DETALLES DEL EJERCICIO: Copia el pasaje del texto sobre san Juan apóstol que va desde "que se recostó" hasta "20, 2; 21, 7)." y sustituye en él "Maestro" por "Señor".

FRAGMENTO DE ORIGEN:
+ + + + +
Echó a correr y fue donde estaban Simón Pedro y el otro discípulo, a quien Jesús amaba, y les dijo: «Se han llevado del sepulcro al Señor y no sabemos dónde lo han puesto».
Salieron Pedro y el otro discípulo camino del sepulcro. Los dos corrían juntos, pero el otro discípulo corría más que
Pedro; se adelantó y llegó primero al sepulcro; e, inclinándose, vio los lienzos tendidos; pero no entró. Llegó también Simón Pedro detrás de él y entró en el
sepulcro: vio los lienzos tendidos y el sudario con que le habían cubierto la cabeza, no con los lienzos,
sino enrollado en un sitio aparte. Entonces entró también el otro discípulo, el que había llegado primero al
sepulcro; vio y creyó.
Comentario
La liturgia celebra hoy la fiesta de san Juan, apóstol y
evangelista, hijo de Zebedeo. Según la tradición, Juan es el “discípulo amado”
que se recostó sobre el pecho del Maestro en la última cena (Jn 13,25),
acompañó a Jesús en el suplicio de la Cruz junto a María (Jn 19, 26-27), fue
testigo del sepulcro vacío y posteriormente de la Presencia del Resucitado (Jn
20, 2; 21, 7).
+ + + + +
Registros contenidos en un conjunto de datos:

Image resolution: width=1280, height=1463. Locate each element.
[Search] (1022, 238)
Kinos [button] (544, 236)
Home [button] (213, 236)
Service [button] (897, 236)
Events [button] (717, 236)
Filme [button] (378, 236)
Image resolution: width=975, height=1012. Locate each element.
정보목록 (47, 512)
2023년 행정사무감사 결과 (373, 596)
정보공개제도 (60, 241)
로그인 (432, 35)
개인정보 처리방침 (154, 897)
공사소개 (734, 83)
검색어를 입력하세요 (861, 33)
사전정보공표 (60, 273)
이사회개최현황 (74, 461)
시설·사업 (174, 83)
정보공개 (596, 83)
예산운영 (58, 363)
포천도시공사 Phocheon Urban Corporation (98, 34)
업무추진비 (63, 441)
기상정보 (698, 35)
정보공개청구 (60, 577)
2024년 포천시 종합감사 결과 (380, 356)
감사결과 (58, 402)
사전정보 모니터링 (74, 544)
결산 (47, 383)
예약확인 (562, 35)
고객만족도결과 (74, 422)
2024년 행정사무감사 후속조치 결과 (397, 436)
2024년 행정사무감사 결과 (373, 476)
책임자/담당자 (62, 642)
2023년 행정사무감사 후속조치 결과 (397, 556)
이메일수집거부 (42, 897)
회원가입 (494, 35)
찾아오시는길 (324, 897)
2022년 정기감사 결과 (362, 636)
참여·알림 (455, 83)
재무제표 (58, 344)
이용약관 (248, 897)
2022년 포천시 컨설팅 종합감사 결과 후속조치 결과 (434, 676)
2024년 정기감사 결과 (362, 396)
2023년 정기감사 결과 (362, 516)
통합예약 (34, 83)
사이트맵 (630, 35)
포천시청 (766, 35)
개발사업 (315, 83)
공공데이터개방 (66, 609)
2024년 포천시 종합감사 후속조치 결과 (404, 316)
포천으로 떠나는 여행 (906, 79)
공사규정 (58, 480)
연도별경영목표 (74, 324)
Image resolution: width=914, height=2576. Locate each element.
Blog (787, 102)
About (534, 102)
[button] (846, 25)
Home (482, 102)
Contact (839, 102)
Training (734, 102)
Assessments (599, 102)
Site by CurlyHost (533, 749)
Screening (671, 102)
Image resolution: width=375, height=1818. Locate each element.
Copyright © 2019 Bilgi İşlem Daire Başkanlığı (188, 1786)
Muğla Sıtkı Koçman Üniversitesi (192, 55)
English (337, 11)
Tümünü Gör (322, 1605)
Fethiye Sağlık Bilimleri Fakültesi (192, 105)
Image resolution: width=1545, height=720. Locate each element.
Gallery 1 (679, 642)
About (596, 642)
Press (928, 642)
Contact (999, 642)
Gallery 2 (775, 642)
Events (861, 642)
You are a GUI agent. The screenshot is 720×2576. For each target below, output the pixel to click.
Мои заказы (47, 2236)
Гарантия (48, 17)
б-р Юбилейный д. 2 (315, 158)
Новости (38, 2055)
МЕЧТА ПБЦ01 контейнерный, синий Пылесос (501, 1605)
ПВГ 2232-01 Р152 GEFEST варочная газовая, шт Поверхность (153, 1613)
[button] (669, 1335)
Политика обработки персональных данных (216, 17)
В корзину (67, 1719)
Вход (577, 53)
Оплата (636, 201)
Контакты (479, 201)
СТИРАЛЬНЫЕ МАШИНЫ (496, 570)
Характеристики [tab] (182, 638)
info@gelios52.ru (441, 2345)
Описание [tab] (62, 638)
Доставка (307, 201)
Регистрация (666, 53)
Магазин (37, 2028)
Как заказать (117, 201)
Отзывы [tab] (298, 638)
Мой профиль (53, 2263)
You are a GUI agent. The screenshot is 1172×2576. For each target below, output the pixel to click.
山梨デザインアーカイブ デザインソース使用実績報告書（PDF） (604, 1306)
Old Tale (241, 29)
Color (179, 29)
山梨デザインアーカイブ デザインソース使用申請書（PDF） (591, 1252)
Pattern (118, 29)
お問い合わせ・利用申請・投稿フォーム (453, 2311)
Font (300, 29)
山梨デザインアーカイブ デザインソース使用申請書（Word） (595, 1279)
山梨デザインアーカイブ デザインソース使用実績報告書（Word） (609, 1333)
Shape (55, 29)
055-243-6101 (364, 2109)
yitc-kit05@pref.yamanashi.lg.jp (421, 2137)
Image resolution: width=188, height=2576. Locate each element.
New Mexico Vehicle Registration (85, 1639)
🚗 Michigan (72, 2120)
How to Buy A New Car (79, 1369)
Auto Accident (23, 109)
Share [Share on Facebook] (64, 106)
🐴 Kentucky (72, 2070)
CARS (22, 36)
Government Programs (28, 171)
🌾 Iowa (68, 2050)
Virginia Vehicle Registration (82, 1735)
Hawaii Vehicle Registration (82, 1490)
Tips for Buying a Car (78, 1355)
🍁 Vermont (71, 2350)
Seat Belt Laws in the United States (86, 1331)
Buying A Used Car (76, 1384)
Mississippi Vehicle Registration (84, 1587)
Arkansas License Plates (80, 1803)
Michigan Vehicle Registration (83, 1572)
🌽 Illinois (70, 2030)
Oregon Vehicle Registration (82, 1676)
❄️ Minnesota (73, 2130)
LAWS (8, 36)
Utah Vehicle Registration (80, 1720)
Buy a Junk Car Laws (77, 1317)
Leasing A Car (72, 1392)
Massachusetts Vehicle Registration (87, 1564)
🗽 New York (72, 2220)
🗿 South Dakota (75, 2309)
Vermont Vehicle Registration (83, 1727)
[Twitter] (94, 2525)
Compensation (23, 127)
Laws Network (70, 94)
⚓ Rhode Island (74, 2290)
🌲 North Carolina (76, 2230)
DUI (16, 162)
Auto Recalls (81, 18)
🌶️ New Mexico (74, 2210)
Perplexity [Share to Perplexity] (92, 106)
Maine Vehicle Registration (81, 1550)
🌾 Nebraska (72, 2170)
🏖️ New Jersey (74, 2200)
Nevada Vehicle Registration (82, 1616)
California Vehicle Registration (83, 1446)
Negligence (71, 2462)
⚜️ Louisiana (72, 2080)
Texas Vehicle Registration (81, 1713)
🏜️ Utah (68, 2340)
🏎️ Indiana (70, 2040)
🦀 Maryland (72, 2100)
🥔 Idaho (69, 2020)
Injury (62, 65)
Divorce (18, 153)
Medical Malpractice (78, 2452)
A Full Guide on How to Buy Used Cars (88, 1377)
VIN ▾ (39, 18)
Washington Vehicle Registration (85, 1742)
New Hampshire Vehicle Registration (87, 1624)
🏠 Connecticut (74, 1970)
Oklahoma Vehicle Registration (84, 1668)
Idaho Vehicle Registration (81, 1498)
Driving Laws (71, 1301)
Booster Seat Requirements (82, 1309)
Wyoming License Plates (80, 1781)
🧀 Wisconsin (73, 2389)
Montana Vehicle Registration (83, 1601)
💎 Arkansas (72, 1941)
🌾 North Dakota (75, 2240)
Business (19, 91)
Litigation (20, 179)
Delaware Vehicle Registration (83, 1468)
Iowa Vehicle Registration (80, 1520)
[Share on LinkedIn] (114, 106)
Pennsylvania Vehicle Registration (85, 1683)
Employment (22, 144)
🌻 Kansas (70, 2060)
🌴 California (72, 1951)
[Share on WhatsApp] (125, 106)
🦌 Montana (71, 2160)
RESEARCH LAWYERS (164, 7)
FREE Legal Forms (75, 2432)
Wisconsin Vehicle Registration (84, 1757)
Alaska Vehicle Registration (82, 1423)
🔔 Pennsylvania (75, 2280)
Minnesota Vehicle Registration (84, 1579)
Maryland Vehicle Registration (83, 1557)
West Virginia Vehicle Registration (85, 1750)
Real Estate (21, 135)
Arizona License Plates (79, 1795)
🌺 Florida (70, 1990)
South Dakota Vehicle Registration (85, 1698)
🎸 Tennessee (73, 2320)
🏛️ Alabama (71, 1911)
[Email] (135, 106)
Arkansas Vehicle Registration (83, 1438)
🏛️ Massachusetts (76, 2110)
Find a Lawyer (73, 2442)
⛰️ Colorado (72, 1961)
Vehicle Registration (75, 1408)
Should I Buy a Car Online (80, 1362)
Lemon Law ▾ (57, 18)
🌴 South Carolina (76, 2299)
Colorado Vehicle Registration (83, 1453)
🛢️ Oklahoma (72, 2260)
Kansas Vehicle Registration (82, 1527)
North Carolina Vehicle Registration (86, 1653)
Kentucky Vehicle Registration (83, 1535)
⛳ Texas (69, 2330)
+ + + + +
RESPUESTA DEL EJERCICIO:
que se recostó sobre el pecho del Señor en la última cena (Jn 13,25),
acompañó a Jesús en el suplicio de la Cruz junto a María (Jn 19, 26-27), fue
testigo del sepulcro vacío y posteriormente de la Presencia del Resucitado (Jn
20, 2; 21, 7).